(What to produce) Leave the pictures aside. Retype exactly the lines from the top of the data below through the one holding "829x622 pixels.".

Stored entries
----------------
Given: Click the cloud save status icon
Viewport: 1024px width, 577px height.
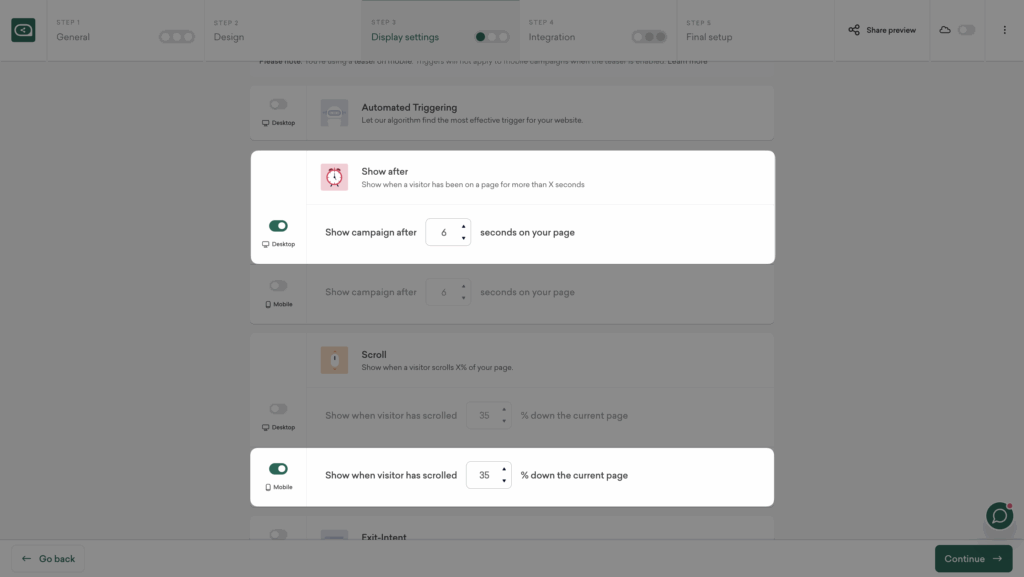Looking at the screenshot, I should pos(945,30).
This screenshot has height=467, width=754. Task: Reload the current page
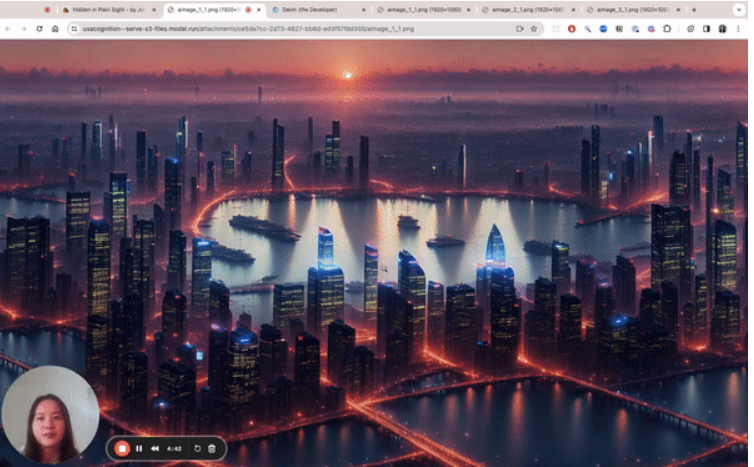[40, 29]
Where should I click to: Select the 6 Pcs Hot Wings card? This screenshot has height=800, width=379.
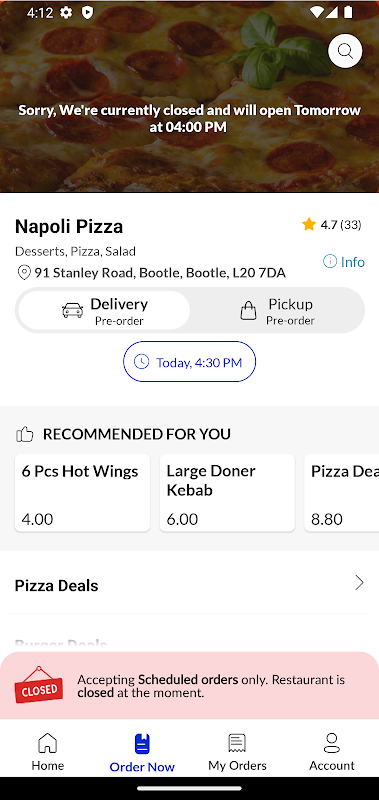(82, 493)
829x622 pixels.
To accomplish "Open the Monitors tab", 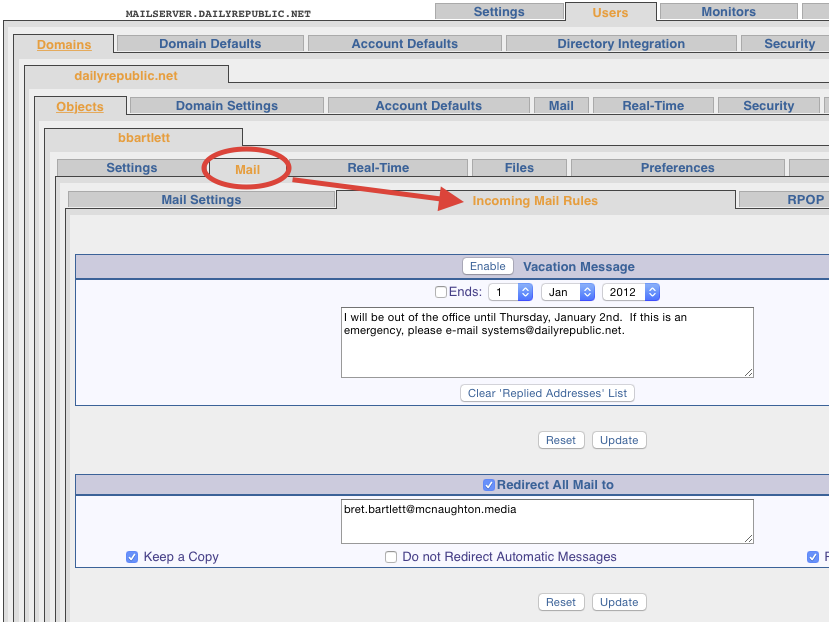I will pos(728,12).
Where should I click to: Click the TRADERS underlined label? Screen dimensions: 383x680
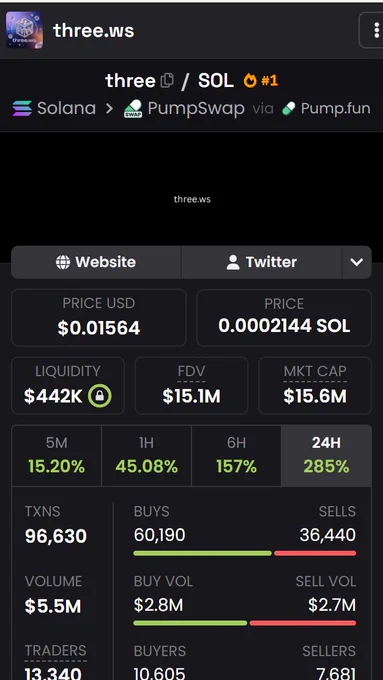tap(56, 651)
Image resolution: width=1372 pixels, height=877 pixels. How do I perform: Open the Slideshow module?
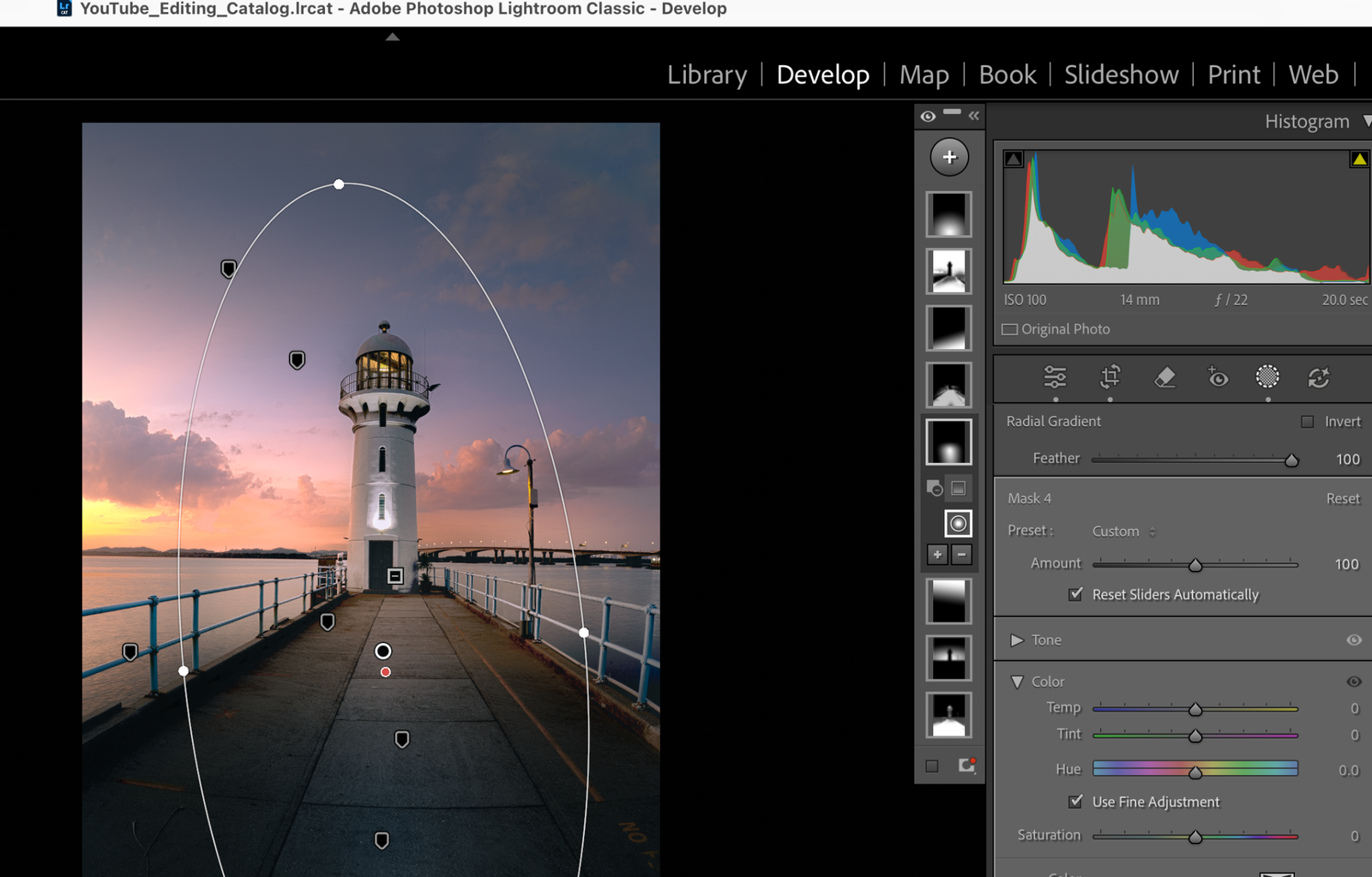[x=1121, y=75]
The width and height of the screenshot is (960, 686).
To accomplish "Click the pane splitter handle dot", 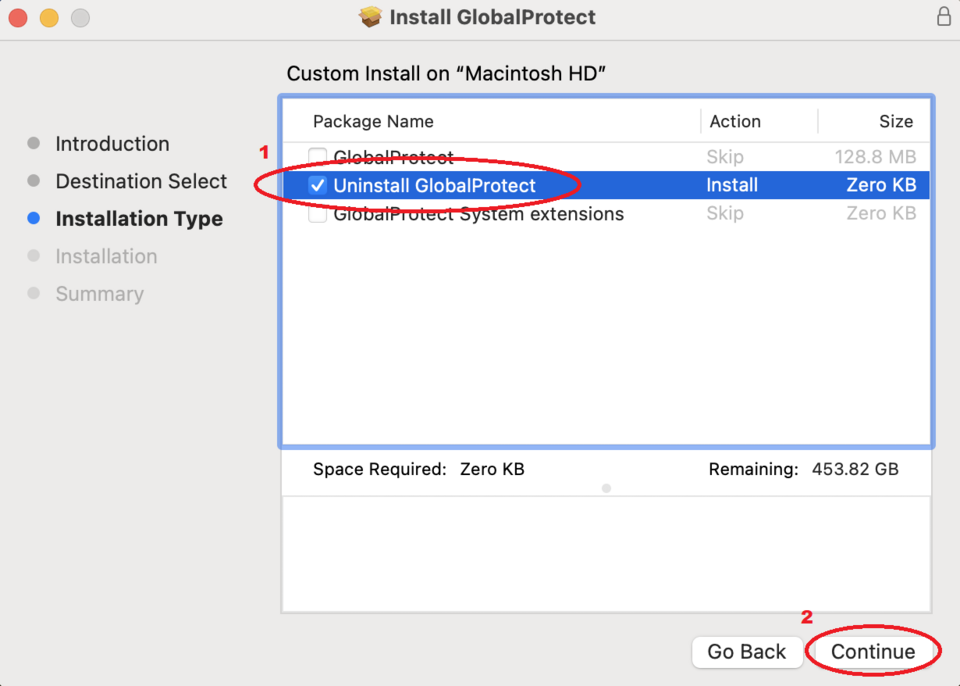I will [x=606, y=488].
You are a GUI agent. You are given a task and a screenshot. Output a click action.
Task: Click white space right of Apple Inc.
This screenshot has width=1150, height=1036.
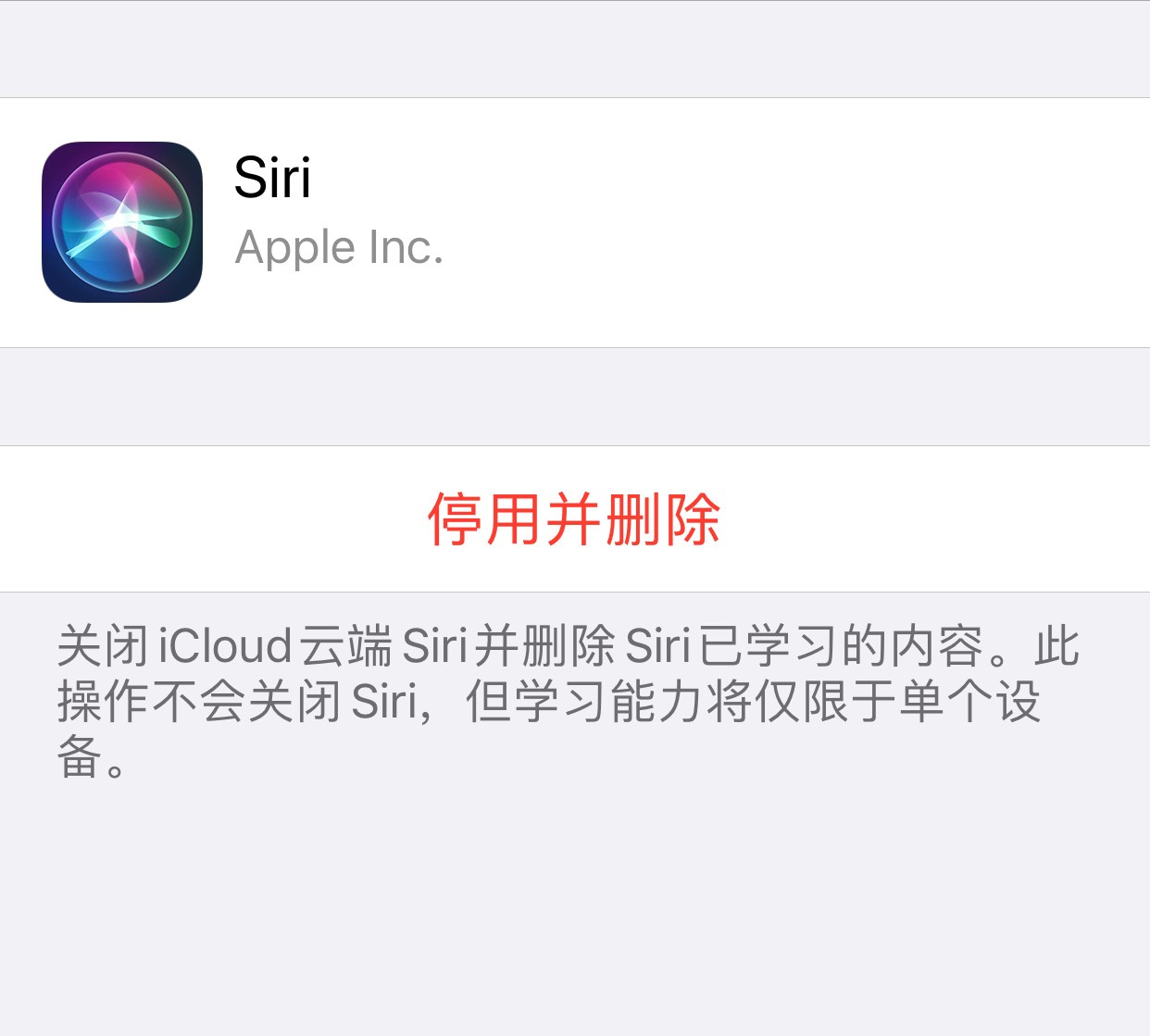796,247
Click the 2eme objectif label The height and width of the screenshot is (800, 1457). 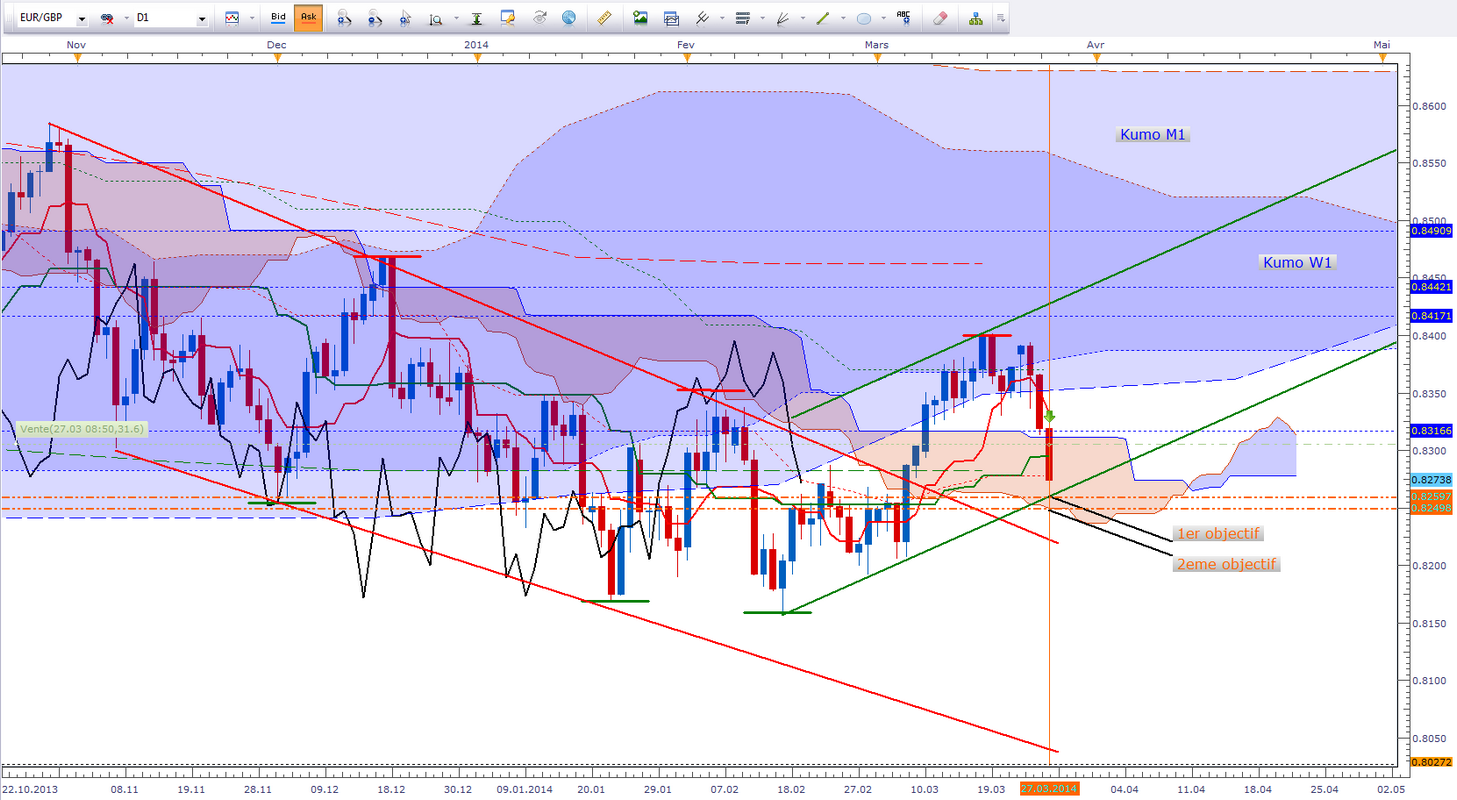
----------------
(Task output)
Given: Click the cloud save status icon
Viewport: 1024px width, 577px height.
Looking at the screenshot, I should pos(945,30).
This screenshot has height=467, width=754. Task: Reload the current page
[40, 29]
Where should I click to: Select the 6 Pcs Hot Wings card? This screenshot has height=800, width=379.
(82, 493)
829x622 pixels.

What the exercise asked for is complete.